In Sardegna (territorio nazionale) si sta svolgendo dal 3 maggio un’esercitazione militare — di proporzioni inconsuete — di eserciti dei Paesi NATO; tanto che alcuni cittadini sardi hanno lanciato una raccolta di firme online contro questo che definiscono “assedio” da parte di «4.000 uomini provenienti da sette Paesi dell’Alleanza Atlantica e oltre 65 mezzi navali e aerei, compresi sottomarini». Quasi ci si preparasse scenari da invasione. Ci sono state manifestazioni con striscioni in lingua sarda che, con parole inequivocabili, ammoniscono: «Firmemos sas esertzitatziones» («Fermiamo le esercitazioni»).

La “politica dello struzzo”, praticata dai più

Si fa un gran parlare di guerra, guerra mondiale, armi nucleari. Da quattro mesi. In gran parte gli italiani non vogliono nemmeno sentir nominare il rischio di coinvolgimento personale in quella che sarebbe nient’altro se non una catastrofe, per tutti. Preferiscono rifugiarsi nella negazione della realtà e nella “politica dello struzzo” (come già rispetto al rischio di catastrofe climatica e ambientale dovuto al surriscaldamento globale). Quasi il loro “angoletto tranquillo” potesse essere il solo a scampare a un disastro globale.

«La storia siamo noi, nessuno si senta escluso»

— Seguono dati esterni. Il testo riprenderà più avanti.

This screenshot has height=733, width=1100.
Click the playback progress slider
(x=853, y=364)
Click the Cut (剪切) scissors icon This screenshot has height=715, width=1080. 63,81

Pochi giorni fa l’articolo da noi pubblicato, riguardante la possibilità di un richiamo generalizzato alle armi (anche del personale scolastico) in caso di guerra aperta, ha suscitato l’interesse di molti, consapevoli del rischio e della conseguente necessità di opporsi alla guerra senza esitazioni né distinguo. Abbiamo però anche ricevuto insulti e contumelie da parte di altri lettori, convinti che un simile pericolo non esista, e che la nostra testata voglia solo terrorizzare i lettori, o collezionare “clic”, o spingere i docenti ad arruolarsi, o ubbidire alle “veline” del governo, e via fantasticando. Ci colpisce il fatto che molti adulti non sembrino saper leggere (e non vogliamo crederli docenti): infatti, l’articolo invitava semmai — molto chiaramente — ad opporsi alla guerra, non certo ad accettarla.

Capiranno gli italiani che il nostro destino lo creiamo noi, con le nostre convinzioni e con le azioni che ne derivano? O sono avviati ancora una volta, come fecero nel 1943, a risvegliarsi dal sogno di una guerra “giusta” o “inevitabile”, in un Paese già in macerie?